En esta perspectiva, me complace animar a la Athletica Vaticana a continuar
su compromiso de difundir la cultura de la fraternidad en el deporte,
prestando mucha atención a las personas más frágiles, convirtiéndose así en
testigos de paz.
Resumen leído por el Santo Padre en español
Queridos hermanos y hermanas:
Reflexionamos hoy sobre la relación entre la oración y la comunión de los
santos. Cuando rezamos nunca estamos solos, sino en compañía de otros
hermanos y hermanas en la fe, tanto de los que nos han precedido como de los
que aún peregrinan a nuestro lado. En esta comunión, los santos —sean
reconocidos o anónimos, “de la puerta de al lado”— rezan e interceden por y
con nosotros. Junto a ellos, estamos inmersos en un mar de invocaciones y
súplicas que se elevan al Padre.
En las oraciones que encontramos en la Biblia, y que a menudo resuenan en la
liturgia, podemos reconocer las voces de muchas personas que han vivido la
misma aventura humana.

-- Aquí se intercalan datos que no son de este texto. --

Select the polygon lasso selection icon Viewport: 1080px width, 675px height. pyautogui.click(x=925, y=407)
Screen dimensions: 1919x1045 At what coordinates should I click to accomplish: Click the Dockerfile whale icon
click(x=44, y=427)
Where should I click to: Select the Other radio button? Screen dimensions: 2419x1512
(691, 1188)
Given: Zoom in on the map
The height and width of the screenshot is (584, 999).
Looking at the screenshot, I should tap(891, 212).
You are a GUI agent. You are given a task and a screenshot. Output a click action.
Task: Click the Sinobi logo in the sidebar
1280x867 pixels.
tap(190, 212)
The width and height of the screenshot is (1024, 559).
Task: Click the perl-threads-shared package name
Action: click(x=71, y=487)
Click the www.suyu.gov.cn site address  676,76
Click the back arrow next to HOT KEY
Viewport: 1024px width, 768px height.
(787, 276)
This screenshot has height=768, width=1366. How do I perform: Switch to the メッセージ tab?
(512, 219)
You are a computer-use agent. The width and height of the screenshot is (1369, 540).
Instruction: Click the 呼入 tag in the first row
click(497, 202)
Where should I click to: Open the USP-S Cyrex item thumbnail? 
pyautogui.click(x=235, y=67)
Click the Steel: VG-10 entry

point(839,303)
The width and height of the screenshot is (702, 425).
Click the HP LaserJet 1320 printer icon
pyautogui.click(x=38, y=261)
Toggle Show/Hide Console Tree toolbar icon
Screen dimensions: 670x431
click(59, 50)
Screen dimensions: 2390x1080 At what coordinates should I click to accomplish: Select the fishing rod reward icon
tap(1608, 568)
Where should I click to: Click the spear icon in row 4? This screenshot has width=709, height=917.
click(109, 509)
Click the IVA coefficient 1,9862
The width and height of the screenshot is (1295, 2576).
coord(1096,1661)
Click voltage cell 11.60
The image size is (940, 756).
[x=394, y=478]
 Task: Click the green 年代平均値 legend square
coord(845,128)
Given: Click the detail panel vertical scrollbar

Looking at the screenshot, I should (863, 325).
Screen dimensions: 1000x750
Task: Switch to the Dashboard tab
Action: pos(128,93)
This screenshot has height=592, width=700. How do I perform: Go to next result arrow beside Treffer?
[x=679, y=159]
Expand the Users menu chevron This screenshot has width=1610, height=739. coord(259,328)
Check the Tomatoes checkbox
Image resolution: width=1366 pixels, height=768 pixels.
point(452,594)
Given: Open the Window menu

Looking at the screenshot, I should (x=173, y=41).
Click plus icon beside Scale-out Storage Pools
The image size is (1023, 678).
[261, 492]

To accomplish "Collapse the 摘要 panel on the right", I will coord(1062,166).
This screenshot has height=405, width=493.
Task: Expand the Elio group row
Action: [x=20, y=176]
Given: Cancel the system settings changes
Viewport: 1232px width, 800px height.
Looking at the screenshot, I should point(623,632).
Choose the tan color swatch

Esas oraciones, que pueden ser de petición, de acción
de gracias o de alabanza —como el Magníficat, el Benedictus— se difunden de
generación en generación. Y así, cada vez que juntamos las manos y abrimos
el corazón para rezar, nos unimos a la oración del único santo Pueblo fiel
de Dios.
Vivimos la comunión en la oración cuando rezamos unos por otros, cuando
pedimos y ofrecemos plegarias por diversas necesidades. El primer modo de
rezar por alguien es hablarle a Dios de esa persona. Si lo hacemos con
frecuencia, cada día, nuestro corazón no se cierra, sino que permanece
abierto a los demás. Rezar por otras personas es el primer modo de amarlas y
de estarles cerca de manera concreta.